■ **Consegna**
Rispondi in breve a queste domande sul testo sullo Yemen:
1. A quanto prevedono gli esperti che scenda la produzione di cereali?
2. Quale percentuale della popolazione sarà a rischio fame tra questo mese e il prossimo Natale?
3. A quanti euro equivalgono circa 1.000 riyal yemeniti?

Ci mancavano le locuste! Il richiamo alle “spiegazioni” di John Belushi nel film “The Blues Brothers” è inevitabile, ma non c’è purtroppo niente da ridere. Non bastava che lo Yemen fosse fatto a pezzi da una guerra che, pudicamente, molto pudicamente, i media definiscono “civile” mentre è un conflitto scatenato dall’Arabia Saudita e dagli Usa dietro il paravento; ora le piogge stanno moltiplicando le zone di riproduzione delle locuste del deserto. Gli esperti prevedono un calo di produzione di cereali a 365 mila tonnellate, cioè a meno della metà dei livelli anteguerra.
Tra questo mese e il prossimo Natale, il 40% della popolazione sarà a rischio fame. Lo dicono i rapporti di agenzie internazionali come la Fao e l’Unicef.
Ai cinque anni di guerra si sommano l’invasione di locuste e l’irruzione della Covid-19. La crisi economica è ormai endemica: la moneta locale, il riyal yemenita, va a picco: 1.000 riyal equivalgono a circa 3 euro.

Voci del dataset

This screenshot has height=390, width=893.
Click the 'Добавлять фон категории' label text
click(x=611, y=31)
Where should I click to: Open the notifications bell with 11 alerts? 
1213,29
--
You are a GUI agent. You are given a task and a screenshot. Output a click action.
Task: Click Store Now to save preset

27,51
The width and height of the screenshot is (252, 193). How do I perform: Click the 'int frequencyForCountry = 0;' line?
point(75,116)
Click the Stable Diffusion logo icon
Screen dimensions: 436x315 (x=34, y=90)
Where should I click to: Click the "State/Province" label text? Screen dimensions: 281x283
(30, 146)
--
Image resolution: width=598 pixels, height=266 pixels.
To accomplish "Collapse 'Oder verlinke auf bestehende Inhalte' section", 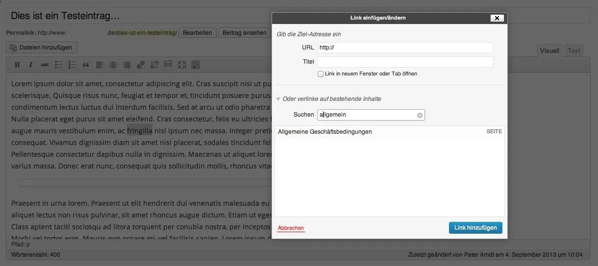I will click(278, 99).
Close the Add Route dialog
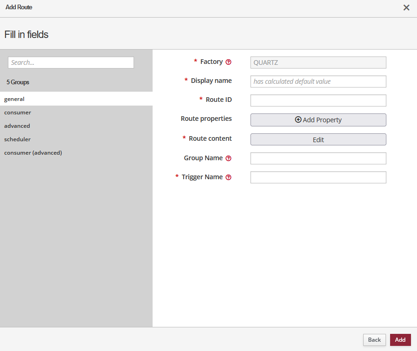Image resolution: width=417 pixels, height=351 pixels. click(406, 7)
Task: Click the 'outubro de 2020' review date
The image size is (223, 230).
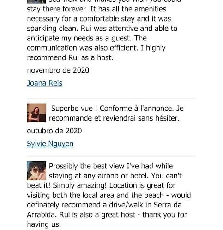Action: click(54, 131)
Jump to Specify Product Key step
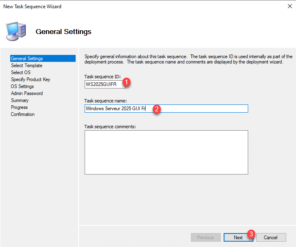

■ **Soluzione scritta**
1. A 365 mila tonnellate, cioè a meno della metà dei livelli anteguerra.
2. Il 40%.
3. A circa 3 euro.